Data Protection

GDPR and Direct Mail Marketing  

The GDPR is fundamentally about how data is collected and used. The core principle – that consumers have the right to be in control of their personal information - covers all types of marketing activity. GDPR addresses the fact that far more data about individuals is generated, captured and processed nowadays than when the Data Protection Act was drawn up in 1998.

Click here to read our Data Processing Agreement

Click here to read our Privacy Policy

Keep calm and carry on sending mail? In essence, yes.

Communicating to customers by Direct Mail – whether sending an account statement or a marketing promotion – is designated in law as being in the 'legitimate interest' of the company and customer.

This means you don’t have to go out and get their permission unless they have specifically asked to be removed from marketing communications.

You will still need to offer customers the opportunity to opt out of marketing mail, and will need to provide complete transparency about how you intend to use their information to fulfil both the letter and the spirit of the law.

Knowing how GDPR works is important as it may influence your current marketing strategies. What is important is the information posted on the FAQ section of the ICO which states: “You won’t need consent for postal marketing … you can rely on legitimate interest for marketing activities if you can show how you use people’s data is proportionate, has a minimal privacy impact, and people would not be surprised or likely to object.”
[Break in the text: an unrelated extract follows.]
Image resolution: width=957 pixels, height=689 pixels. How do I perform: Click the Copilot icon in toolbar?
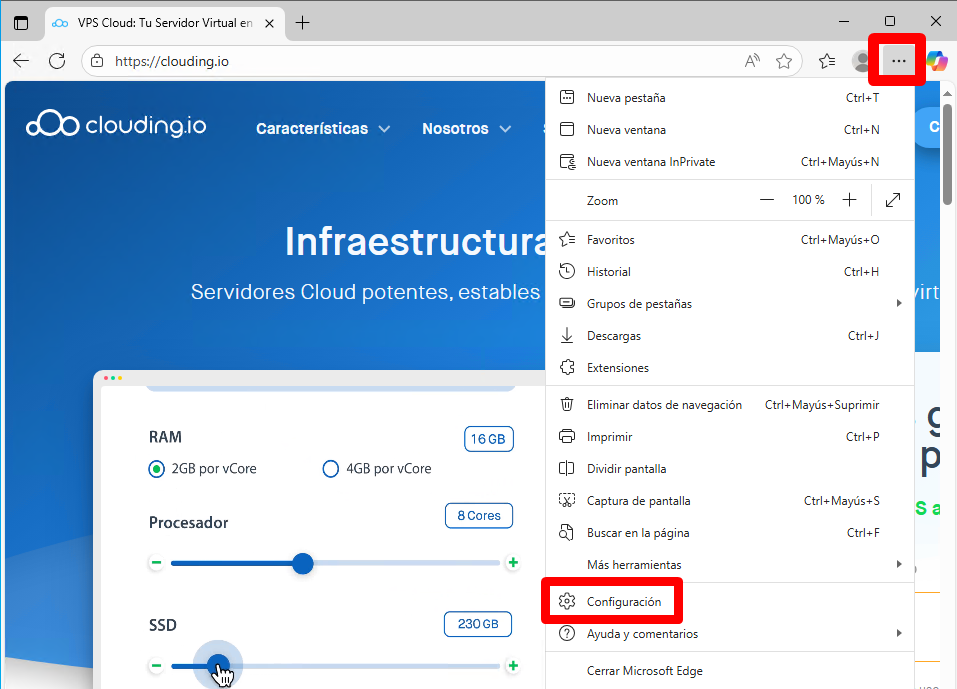[937, 61]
A simple test, a “Legitimate Interests Assessment” (LIA), is all that’s needed to demonstrate compliance and keep you on the right side of the regulations. There’s no actual template for the LIA, but it boils down to three essential elements and you’ll need to:

  1. Identify a Legitimate Interest: So, why do you want to process the data and what are you hoping to achieve by doing so, including the benefits and the importance of these.
  2. Carry out a Necessity Test: Does your processing further the interest identified above, and is it reasonable and the least intrusive method?
  3. Carry out a Balancing Test: Consider the impact of your processing and whether this overrides the interest you have identified.

In other words, when contacting someone by post, consent from the person is not required and legitimate interest can be used so long as your marketing is minimally intrusive and relevant to the recipient. You won’t need to obtain their permission (unless an individual has specifically asked to be removed from marketing communications). You will still need to offer customers the opportunity to opt out of marketing mail and will need to be transparent in how you intend to use their information, but the key thing to realise is that you can continue, or begin, talking to customers using mail without any problem.

As guidance when sending direct mail, bear the following few points in mind:

  1. Be clear of the benefit to the end customer and be able to demonstrate this potential benefit;
  2. Ensure no harm or distress is caused to the customer;
  3. Identify the most responsive audience and conduct regular audits of personal data to ensure it remains up to date;
  4. Make it easy for customers to opt out of marketing campaigns, and ensure that those who have requested to opt out are not included in future campaigns;
  5. To ensure the integrity, confidentiality and security of personal data sent for processing, it is strongly recommended taking practical steps such as adding passwords to data files and deleting data once it is no longer required.

Useful Links:

Information Commissioner's Office:

Data Protection Network:

UK Fundraising:

GDPR and Postforce

What does GDPR cover?

GDPR concerns Personally Identifiable Information (PII), which is simply defined as “any information relating to an identified or identifiable natural person (“data subject”). Fundamentally, PII is any information which, either on its own or in combination with other available information, can identify a living individual. Traditionally, this might have been a name and address, mobile telephone number, email address, National Insurance Number, etc. GDPR extends this definition further to cover online identifiers such as IP addresses, cookies and other IDs associated with personal computing devices such as laptops, PCs and mobile phones.

Who does GDPR apply to?

GDPR applies to any organisation which collects, stores, processes or uses personal data, regardless of whether that data is stored in paper form or electronically. Two types of role are defined: “data controllers” - who collect personal data and determine its use (for example, a football club which compiles a database of its members’ details) and “data processors” – who carry out processing of personal data under the direction of the data controller, (for example a mailing house or email service provider sending out communications to members on behalf of the football club). Organisations can fulfil more than one role depending on the types of data they collect and process.

Postforce Ltd acts as a “data processor” when using personal data supplied by organisations for the sole purpose of generating marketing mail.